Stuff & Nonsense: Mrs Whippy


18 May 2013

Mrs Whippy


I find that the rules of ice-cream tasting are the same for most things in life. To experience true flavours and true feelings you need to pay attention to your senses. How do things look? How do things smells? How do things feel when you touch them or they touch you? How do they taste? And, very importantly, what memories do they leave you with?

I'd wanted to read Cecelia Ahern’s Mrs. Whippy for a while now, but couldn't find it at a library near me ... but then my public library started developing an ESL/literacy collection and one of the first volumes added was Mrs.

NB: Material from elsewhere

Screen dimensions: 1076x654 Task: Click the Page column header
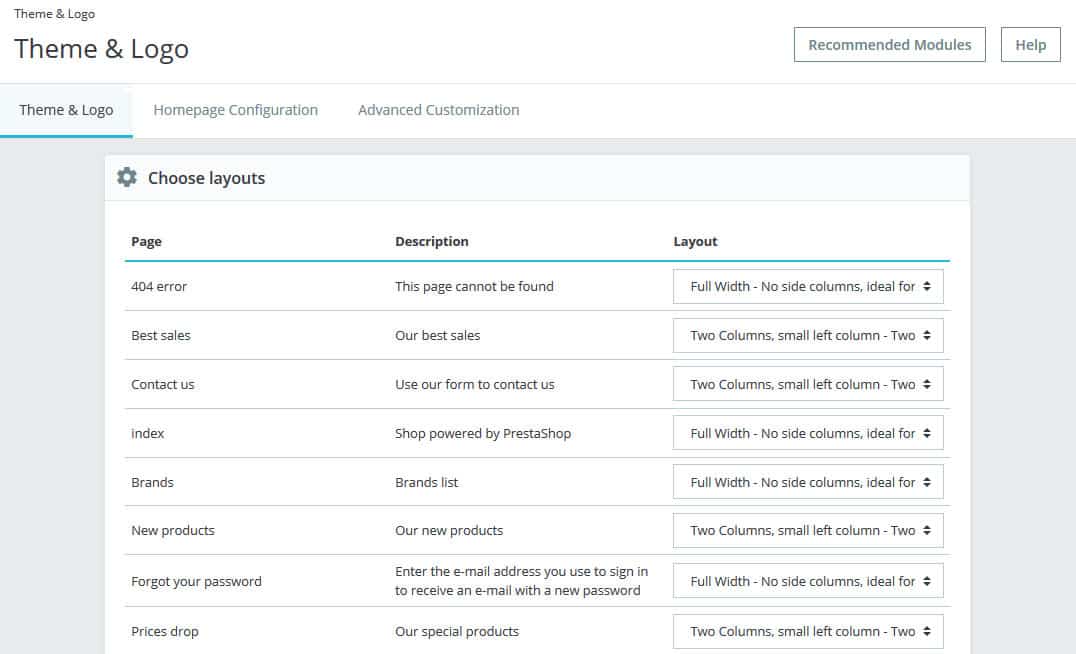[146, 241]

Whippy! Mrs. Whippy is part of Gemma Media's Open Door Series of low-literacy novellas. Each novella, written by "known" Irish authors, is less than a hundred pages long, making them perfectly bite-sized reads.

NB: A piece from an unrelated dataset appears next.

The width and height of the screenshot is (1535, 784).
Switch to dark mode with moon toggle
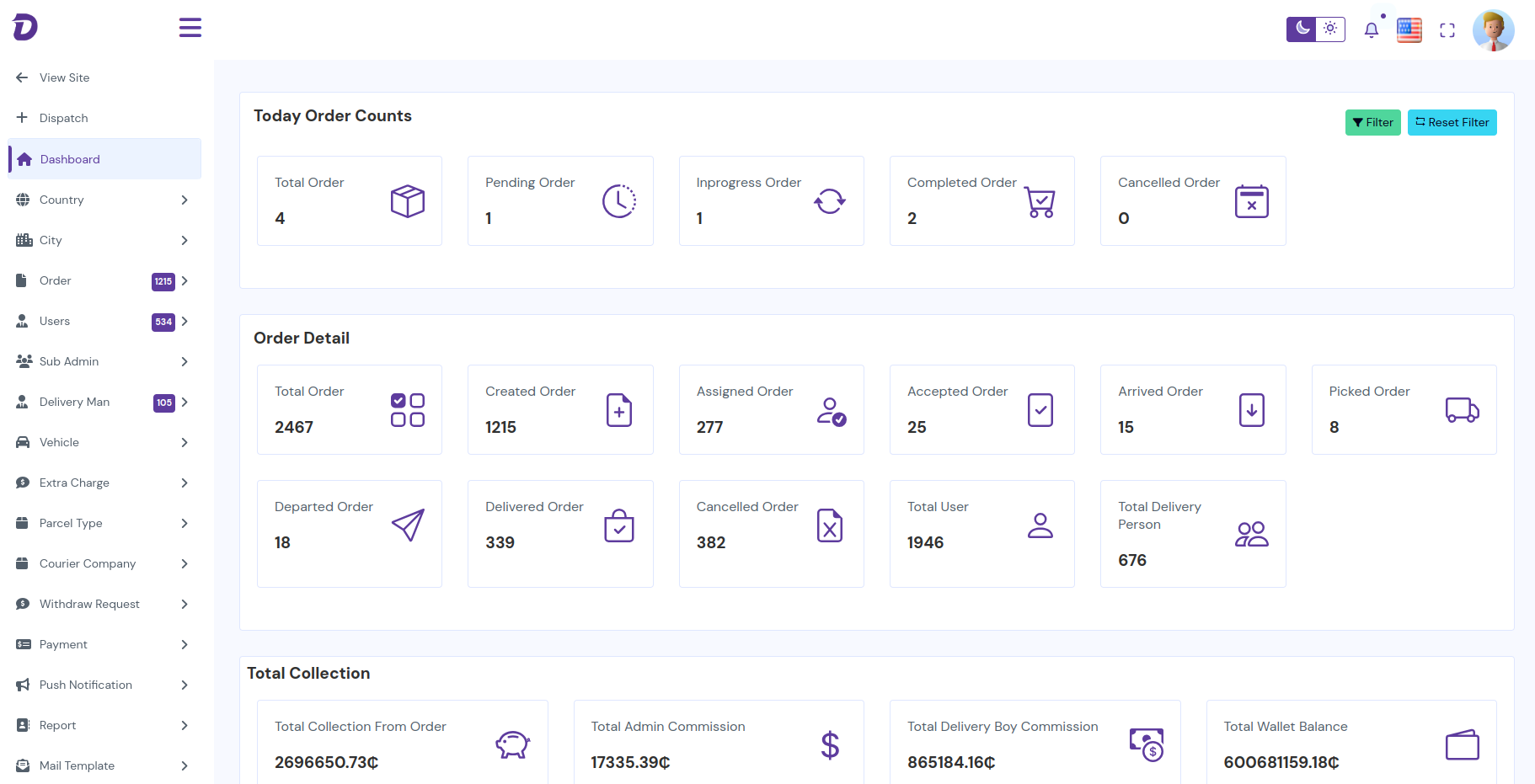(1302, 29)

In the case of Mrs. Whippy, delicious bite-sized reads.

Recently separated from her husband, who left her for "a twenty-three-year-old Russian lap dancer the size of a broomstick," middle-aged mum Emelda feels trapped in a downward spiral. Her sons, taking cues from their heel of a dad, act up and ignore her. Her best friend is too wrapped up in the affair she's having to offer Emelda any support. The only bright spot in her life comes from ice cream so it should be no surprise that thee arrival, one fated Monday, of Mr. Whippy's ice cream van into Emelda's neighborhood should herald great change.

The back cover blurb would suggest Mrs. Whippy is a romance and, while I admit there is a distinct possibility Emelda and Mr. Whippy will have a relationship, I would say this novel is much more about suffrage and self-empowerment. Emelda learns to put herself forward, to defend herself against the slights and condescension of others, to see the future as a thing of wonderful possibility ... and maybe that will lead her to romance.